Abstract
Although Hodgkin’s lymphoma is considered a highly curable cancer, a substantial portion of patients will be refractory or will relapse after first-line therapies and even after subsequent autologous stem cell transplantation. With the absence of effective salvage therapies, these patients carry a poor prognosis with dismal survival. In this therapeutic void, the antibody–drug conjugate brentuximab vedotin was introduced and has since yielded impressive and durable response with minimal and reversible toxicity. Such efficacy in the relapse-refractory setting has led to new hypotheses and dramatic changes in our treatment strategies of Hodgkin’s lymphoma. Numerous clinical trials evaluating brentuximab in the frontline and various other treatment settings are forthcoming and will demonstrate the full extent of the drug’s impact.
Financial & competing interests disclosure
R Chen has received honoraria and research funding from Seattle Genetics. The authors have no other relevant affiliations or financial involvement with any organization or entity with a financial interest in or financial conflict with the subject matter or materials discussed in the manuscript apart from those disclosed.
No writing assistance was utilized in the production of this manuscript.
Brentuximab vedotin (BV) is an antibody–drug conjugate composed of chimeric IgG1 antibody cAC10, specific for human CD30, the microtubule disrupting agent monomethylauristatin E, and protease-cleavable linker that covalently attaches monomethylauristatin E to cAC10.
BV is well tolerated with most common adverse effects being peripheral neuropathy, and neutropenia – both reversible with cessation or dose reduction of the drug.

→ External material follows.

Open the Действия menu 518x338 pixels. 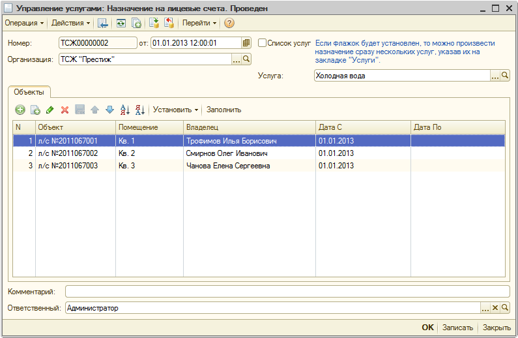tap(70, 23)
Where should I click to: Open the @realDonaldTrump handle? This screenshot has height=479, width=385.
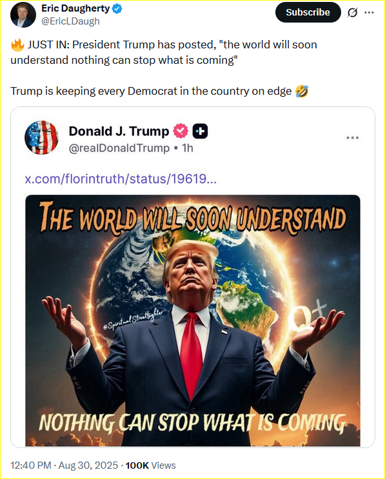click(119, 148)
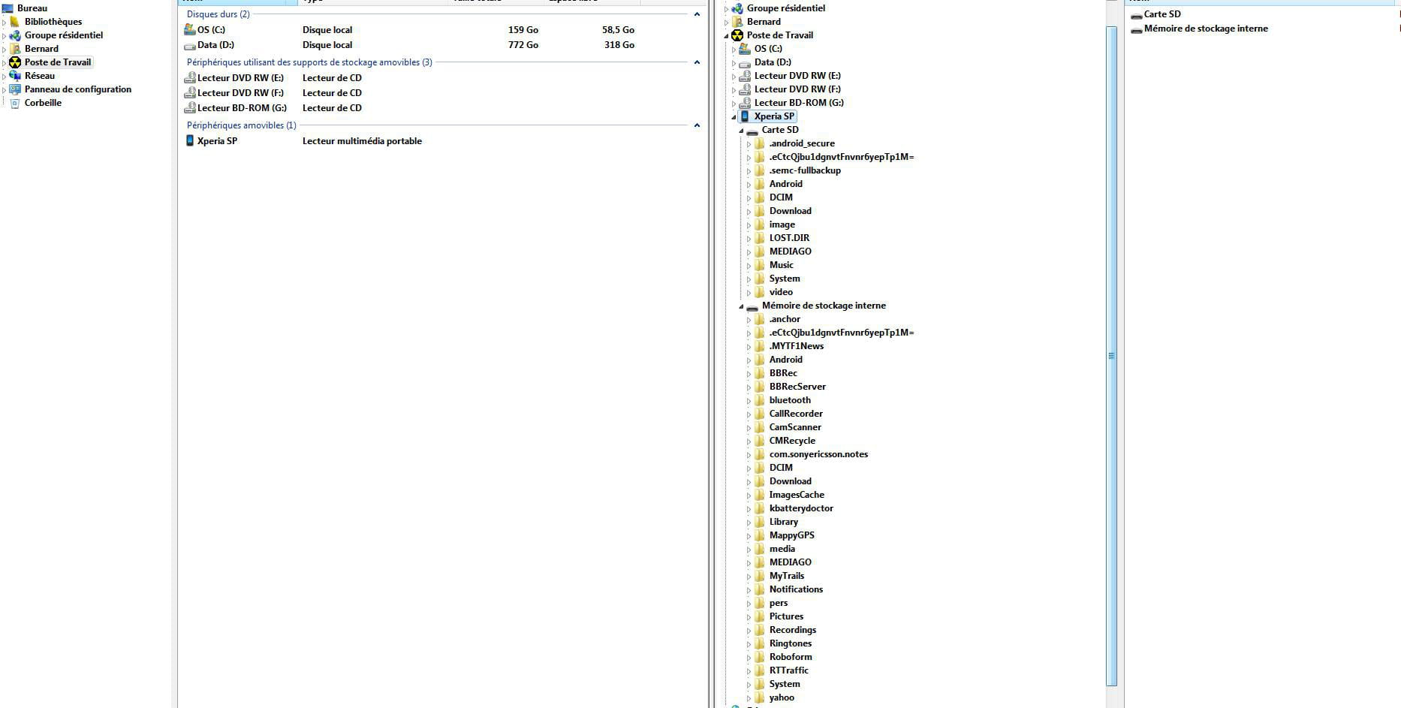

At the present time, the US FDA indication for BV is in the treatment of patients with Hodgkin’s lymphoma after failure of autologous stem cell transplantation or after failure of at least two prior multi-agent chemotherapy regimens who are transplant candidates and for patients with systemic anaplastic large cell lymphoma after of at least one prior multi-agent chemotherapy regimen.
BV is currently being explored in various settings of treatment relative to stem cell transplantation as well as upfront therapy for untreated Hodgkin’s lymphoma patients.